The night before last we also had dinner with the same Vietnamese men and one of them had purchased rice wine. If I thought the bababa was dangerous then the rice wine was lethal.
The two men are called Wing and Thai.
Wing has offered me to return to Vietnam to marry his daughter, Thai has offered his son to Jenny as an option. This arranged marriage would mean that Wing and Thai would become our "ba ba", which as well as being the word for beer is also the word for father. Wing and Thai are both quite big on jokes.
For the past three days I have been shooting over green mountains and zipping past rice fields on the back of a motorbike driven by Thai. Jen has been with Wing and I can safely say that it has been the highlight of our entire trip so far.

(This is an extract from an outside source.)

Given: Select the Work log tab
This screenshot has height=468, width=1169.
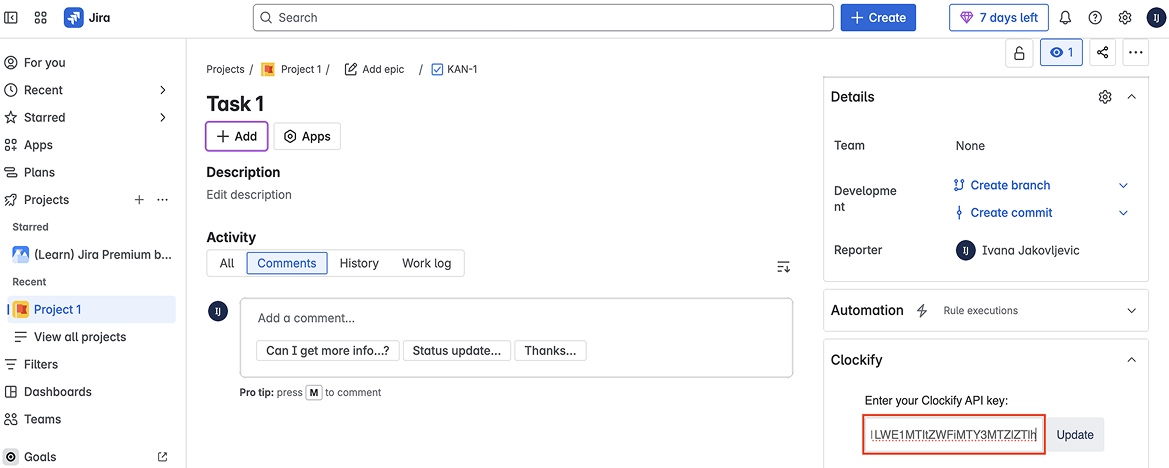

Wing and Thai are part of an increasingly famous motorcycle tour group called the Easyriders which is based in the city of Dalat in Vietnam. As a country Vietnam is well known for making fake copies of good designer products and the Easyriders are no exception. As soon as Jen and I stepped off the bus we were approached by a man claiming to be an Easyrider, we were offered Easyrider tours from our hotel and were starting to wonder how we could find the real Easyriders. We eventually went on the internet and found that whilst they do not have an office, the motorcycle men all like to hang out at a cafe in town.
It was at this cafe that we met Wing who Jen later described as being "exactly how I imagined an Easyrider would look like". He seemed like a walking history book and not just because his skin was leathery and he looked a little worn round the edges. He was clearly full of some stories and his English was excellent, we both decided immediately that we had found our Easyrider.

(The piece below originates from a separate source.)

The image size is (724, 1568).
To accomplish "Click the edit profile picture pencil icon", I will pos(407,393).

And he really did have some stories. His military base was attacked and out of 200 soldiers who fled the base only 7 made it to the nearest town, and he was one of them. More amazing still is that I recall learning about this event during my history lessons at school.
Wing and Thai were both brilliant tour guides and through them we got to see the Vietnamese countryside, its people and their different ways of life. Some memorable stops were to the rice wine, silk and chopstick making factories, waterfalls, and coffee plantations to name just some. The best part though was the countryside itself. No pictures I took will do the changing landscape justice, it felt like I was continuously in a car commercial where the vehicle is twisting and turning through curves and valleys...
...Except I was on a bike, which is now in my opinion far more fun than any car could ever be.
I now want to buy a motorbike and go touring round the world.